Permutations and combinations are critical concepts within combinatorics. They allow us to calculate the different ways to arrange or select a group of items. Understanding these is pivotal for solving probability problems and other mathematical problems involving arrangement and selection.

**Permutations**: This refers to the arrangement of items where order matters. For example, arranging 5 books on a shelf is a permutation problem because the order of books affects the arrangement.

**Combinations**: Conversely, combinations refer to selecting items where order does not matter. In the horse racing problem, Mr. A's selection of two horses is a combination because it doesn't matter which horse he bets on first or second. The combination formula, used to calculate the number of ways to select 2 horses out of 5, is given by \( \binom{n}{r} \). For this exercise, \( \binom{5}{2} = 10 \). This tells us there are 10 possible ways Mr. A could choose 2 horses from 5.

When dealing with probability, it is important to distinguish between events and outcomes. These concepts help us identify what constitutes a favorable result in a probability problem.

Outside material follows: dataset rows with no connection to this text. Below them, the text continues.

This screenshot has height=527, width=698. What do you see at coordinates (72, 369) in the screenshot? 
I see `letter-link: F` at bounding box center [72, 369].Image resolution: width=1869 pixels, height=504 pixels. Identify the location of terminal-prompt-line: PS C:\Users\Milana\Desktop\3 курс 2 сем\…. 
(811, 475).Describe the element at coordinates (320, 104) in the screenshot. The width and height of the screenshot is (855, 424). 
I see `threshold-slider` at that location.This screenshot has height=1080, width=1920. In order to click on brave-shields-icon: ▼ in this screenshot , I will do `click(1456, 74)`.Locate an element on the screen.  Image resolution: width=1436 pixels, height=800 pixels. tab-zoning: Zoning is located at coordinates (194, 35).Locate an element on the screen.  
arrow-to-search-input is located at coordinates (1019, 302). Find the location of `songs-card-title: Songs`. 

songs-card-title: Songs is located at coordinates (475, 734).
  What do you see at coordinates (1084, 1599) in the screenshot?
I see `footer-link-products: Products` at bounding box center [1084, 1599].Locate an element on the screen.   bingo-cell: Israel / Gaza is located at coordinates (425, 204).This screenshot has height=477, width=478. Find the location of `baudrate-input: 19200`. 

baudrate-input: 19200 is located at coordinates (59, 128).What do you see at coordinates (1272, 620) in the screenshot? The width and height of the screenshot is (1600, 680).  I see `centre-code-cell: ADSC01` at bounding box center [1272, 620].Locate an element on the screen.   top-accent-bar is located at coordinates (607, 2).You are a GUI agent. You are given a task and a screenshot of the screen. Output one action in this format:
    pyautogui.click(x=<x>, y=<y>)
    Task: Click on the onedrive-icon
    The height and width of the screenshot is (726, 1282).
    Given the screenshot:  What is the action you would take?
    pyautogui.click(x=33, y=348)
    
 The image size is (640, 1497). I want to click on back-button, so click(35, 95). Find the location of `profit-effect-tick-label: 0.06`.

**Outcomes**: These are the possible results that can occur when an experiment is performed. In our example, an outcome refers to any specific pair of horses Mr. A selects. There are 10 possible outcomes when choosing 2 horses from 5.

**Events**: An event is a specific set of favorable outcomes that meets the criteria we are interested in. For Mr. A, a favorable event is selecting a pair that includes the winning horse. Only 4 of the original 10 outcomes consist of such an event, moving us to the calculation of Mr. A's probability, which is the ratio of favorable outcomes to the total number of outcomes: \( \frac{4}{10} = \frac{2}{5} \).

Understanding these concepts is essential when calculating probabilities, as it helps us identify and calculate both the total and favorable outcomes clearly and accurately.